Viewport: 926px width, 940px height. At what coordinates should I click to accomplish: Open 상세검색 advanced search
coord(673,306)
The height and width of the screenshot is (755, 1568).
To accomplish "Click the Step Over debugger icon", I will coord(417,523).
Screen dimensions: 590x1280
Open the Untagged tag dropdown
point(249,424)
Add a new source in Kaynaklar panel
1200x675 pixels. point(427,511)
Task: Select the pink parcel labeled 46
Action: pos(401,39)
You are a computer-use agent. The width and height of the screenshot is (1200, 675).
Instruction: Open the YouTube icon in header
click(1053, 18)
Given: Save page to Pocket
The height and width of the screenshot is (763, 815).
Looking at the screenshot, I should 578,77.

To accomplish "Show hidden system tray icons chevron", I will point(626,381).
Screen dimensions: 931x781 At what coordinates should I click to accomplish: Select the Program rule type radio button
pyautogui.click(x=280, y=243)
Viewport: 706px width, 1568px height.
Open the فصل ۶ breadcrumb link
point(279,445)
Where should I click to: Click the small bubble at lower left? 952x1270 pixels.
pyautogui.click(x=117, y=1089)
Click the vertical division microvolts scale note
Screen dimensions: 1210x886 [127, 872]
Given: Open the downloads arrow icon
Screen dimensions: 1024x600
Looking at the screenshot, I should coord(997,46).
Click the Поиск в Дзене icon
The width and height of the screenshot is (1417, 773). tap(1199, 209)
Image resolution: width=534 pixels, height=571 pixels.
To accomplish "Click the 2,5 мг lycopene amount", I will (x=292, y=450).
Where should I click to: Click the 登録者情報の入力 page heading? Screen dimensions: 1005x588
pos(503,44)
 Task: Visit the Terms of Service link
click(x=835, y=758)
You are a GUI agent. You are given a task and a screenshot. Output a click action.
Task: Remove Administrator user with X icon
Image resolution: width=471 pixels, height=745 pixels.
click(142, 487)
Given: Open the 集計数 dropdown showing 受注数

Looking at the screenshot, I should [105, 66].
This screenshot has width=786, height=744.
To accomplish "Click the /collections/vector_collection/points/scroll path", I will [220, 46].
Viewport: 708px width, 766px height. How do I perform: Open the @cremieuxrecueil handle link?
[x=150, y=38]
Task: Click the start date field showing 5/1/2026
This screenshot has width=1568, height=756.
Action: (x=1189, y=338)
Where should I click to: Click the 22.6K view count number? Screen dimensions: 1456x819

——————————

Directions for this task =
Return all the data above, unaltered and complete.

Result of this exercise =
Viewport: 926px width, 940px height. At what coordinates should I click to accomplish: Open 상세검색 advanced search
coord(673,306)
The height and width of the screenshot is (755, 1568).
To accomplish "Click the Step Over debugger icon", I will coord(417,523).
Screen dimensions: 590x1280
Open the Untagged tag dropdown
point(249,424)
Add a new source in Kaynaklar panel
1200x675 pixels. point(427,511)
Task: Select the pink parcel labeled 46
Action: pos(401,39)
You are a computer-use agent. The width and height of the screenshot is (1200, 675).
Instruction: Open the YouTube icon in header
click(1053, 18)
Given: Save page to Pocket
The height and width of the screenshot is (763, 815).
Looking at the screenshot, I should 578,77.

To accomplish "Show hidden system tray icons chevron", I will point(626,381).
Screen dimensions: 931x781 At what coordinates should I click to accomplish: Select the Program rule type radio button
pyautogui.click(x=280, y=243)
Viewport: 706px width, 1568px height.
Open the فصل ۶ breadcrumb link
point(279,445)
Where should I click to: Click the small bubble at lower left? 952x1270 pixels.
pyautogui.click(x=117, y=1089)
Click the vertical division microvolts scale note
Screen dimensions: 1210x886 [127, 872]
Given: Open the downloads arrow icon
Screen dimensions: 1024x600
Looking at the screenshot, I should coord(997,46).
Click the Поиск в Дзене icon
The width and height of the screenshot is (1417, 773). tap(1199, 209)
Image resolution: width=534 pixels, height=571 pixels.
To accomplish "Click the 2,5 мг lycopene amount", I will (x=292, y=450).
Where should I click to: Click the 登録者情報の入力 page heading? Screen dimensions: 1005x588
pos(503,44)
 Task: Visit the Terms of Service link
click(x=835, y=758)
You are a GUI agent. You are given a task and a screenshot. Output a click action.
Task: Remove Administrator user with X icon
Image resolution: width=471 pixels, height=745 pixels.
click(142, 487)
Given: Open the 集計数 dropdown showing 受注数

Looking at the screenshot, I should [105, 66].
This screenshot has width=786, height=744.
To accomplish "Click the /collections/vector_collection/points/scroll path", I will [220, 46].
Viewport: 708px width, 766px height. How do I perform: Open the @cremieuxrecueil handle link?
[x=150, y=38]
Task: Click the start date field showing 5/1/2026
This screenshot has width=1568, height=756.
Action: (x=1189, y=338)
Where should I click to: Click the 22.6K view count number? Screen dimensions: 1456x819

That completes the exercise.